# Required task
Copy the lines below exactly as they appear, character for character.

----------------------------------------

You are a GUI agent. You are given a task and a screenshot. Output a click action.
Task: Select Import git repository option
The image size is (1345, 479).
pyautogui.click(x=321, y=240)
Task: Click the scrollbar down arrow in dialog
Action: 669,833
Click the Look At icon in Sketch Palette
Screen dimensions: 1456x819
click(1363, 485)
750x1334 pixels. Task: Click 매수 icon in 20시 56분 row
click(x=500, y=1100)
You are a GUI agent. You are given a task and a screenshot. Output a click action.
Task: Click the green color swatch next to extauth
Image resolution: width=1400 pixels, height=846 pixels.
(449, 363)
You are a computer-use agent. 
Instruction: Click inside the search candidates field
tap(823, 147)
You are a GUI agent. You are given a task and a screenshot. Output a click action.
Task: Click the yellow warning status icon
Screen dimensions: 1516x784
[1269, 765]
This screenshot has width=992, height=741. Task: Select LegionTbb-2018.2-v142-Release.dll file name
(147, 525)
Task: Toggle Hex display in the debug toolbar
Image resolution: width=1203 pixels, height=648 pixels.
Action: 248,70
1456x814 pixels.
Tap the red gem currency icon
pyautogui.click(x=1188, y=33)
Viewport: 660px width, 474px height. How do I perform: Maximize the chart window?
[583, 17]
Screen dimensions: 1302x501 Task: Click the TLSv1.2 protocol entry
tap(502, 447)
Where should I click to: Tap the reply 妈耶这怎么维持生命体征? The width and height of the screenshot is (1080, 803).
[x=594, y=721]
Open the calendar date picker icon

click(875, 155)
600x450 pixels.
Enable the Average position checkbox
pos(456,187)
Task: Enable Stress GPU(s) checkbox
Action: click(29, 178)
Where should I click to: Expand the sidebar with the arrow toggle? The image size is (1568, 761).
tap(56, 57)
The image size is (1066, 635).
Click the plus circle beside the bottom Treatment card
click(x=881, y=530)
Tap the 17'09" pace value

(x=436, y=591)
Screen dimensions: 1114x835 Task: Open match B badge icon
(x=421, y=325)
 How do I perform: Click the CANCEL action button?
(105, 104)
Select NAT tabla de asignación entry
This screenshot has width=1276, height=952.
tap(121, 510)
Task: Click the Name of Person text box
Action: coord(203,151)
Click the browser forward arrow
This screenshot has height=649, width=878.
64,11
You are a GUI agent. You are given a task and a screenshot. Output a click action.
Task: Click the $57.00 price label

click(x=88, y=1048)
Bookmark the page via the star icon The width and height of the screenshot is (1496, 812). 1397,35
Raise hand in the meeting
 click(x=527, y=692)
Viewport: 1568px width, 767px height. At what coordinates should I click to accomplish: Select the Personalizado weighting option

----------------------------------------

# Problem solution
You are a GUI agent. You are given a task and a screenshot. Output a click action.
Task: Select Import git repository option
The image size is (1345, 479).
pyautogui.click(x=321, y=240)
Task: Click the scrollbar down arrow in dialog
Action: 669,833
Click the Look At icon in Sketch Palette
Screen dimensions: 1456x819
click(1363, 485)
750x1334 pixels. Task: Click 매수 icon in 20시 56분 row
click(x=500, y=1100)
You are a GUI agent. You are given a task and a screenshot. Output a click action.
Task: Click the green color swatch next to extauth
Image resolution: width=1400 pixels, height=846 pixels.
(449, 363)
You are a computer-use agent. 
Instruction: Click inside the search candidates field
tap(823, 147)
You are a GUI agent. You are given a task and a screenshot. Output a click action.
Task: Click the yellow warning status icon
Screen dimensions: 1516x784
[1269, 765]
This screenshot has width=992, height=741. Task: Select LegionTbb-2018.2-v142-Release.dll file name
(147, 525)
Task: Toggle Hex display in the debug toolbar
Image resolution: width=1203 pixels, height=648 pixels.
Action: 248,70
1456x814 pixels.
Tap the red gem currency icon
pyautogui.click(x=1188, y=33)
Viewport: 660px width, 474px height. How do I perform: Maximize the chart window?
[583, 17]
Screen dimensions: 1302x501 Task: Click the TLSv1.2 protocol entry
tap(502, 447)
Where should I click to: Tap the reply 妈耶这怎么维持生命体征? The width and height of the screenshot is (1080, 803).
[x=594, y=721]
Open the calendar date picker icon

click(875, 155)
600x450 pixels.
Enable the Average position checkbox
pos(456,187)
Task: Enable Stress GPU(s) checkbox
Action: click(29, 178)
Where should I click to: Expand the sidebar with the arrow toggle? The image size is (1568, 761).
tap(56, 57)
The image size is (1066, 635).
Click the plus circle beside the bottom Treatment card
click(x=881, y=530)
Tap the 17'09" pace value

(x=436, y=591)
Screen dimensions: 1114x835 Task: Open match B badge icon
(x=421, y=325)
 How do I perform: Click the CANCEL action button?
(105, 104)
Select NAT tabla de asignación entry
This screenshot has width=1276, height=952.
tap(121, 510)
Task: Click the Name of Person text box
Action: coord(203,151)
Click the browser forward arrow
This screenshot has height=649, width=878.
64,11
You are a GUI agent. You are given a task and a screenshot. Output a click action.
Task: Click the $57.00 price label

click(x=88, y=1048)
Bookmark the page via the star icon The width and height of the screenshot is (1496, 812). 1397,35
Raise hand in the meeting
 click(x=527, y=692)
Viewport: 1568px width, 767px height. At what coordinates should I click to accomplish: Select the Personalizado weighting option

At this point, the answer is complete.